* PROBLEM STATEMENT *
Rewrite the data from the line with "Click the expand arrows fullscreen icon" up to and including the line with "point(4,37)" as a Markdown table with the columns Row and Line. Leave out blank lines and pictures.

* RECORD LIST *
::::::::::
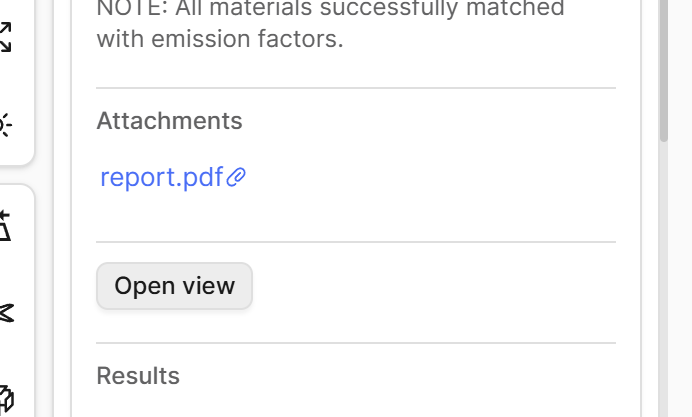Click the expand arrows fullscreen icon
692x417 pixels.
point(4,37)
::::::::::
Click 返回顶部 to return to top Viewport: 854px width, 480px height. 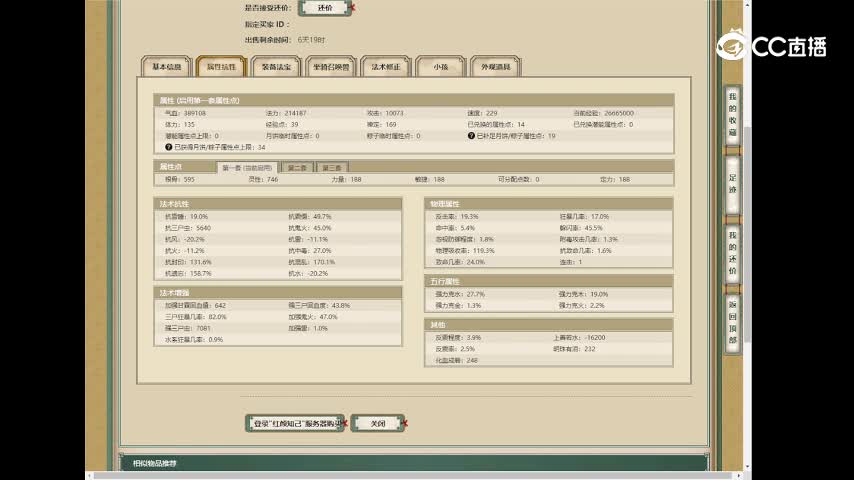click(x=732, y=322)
::::::::::
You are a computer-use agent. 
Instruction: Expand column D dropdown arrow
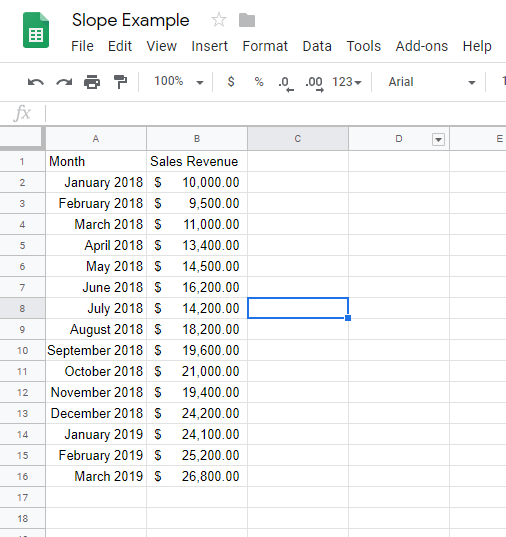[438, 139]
::::::::::
* RESULT OF THE TASK *
| Row | Line |
|---|---|
| 1 | Click the expand arrows fullscreen icon |
| 2 | 692x417 pixels. |
| 3 | point(4,37) |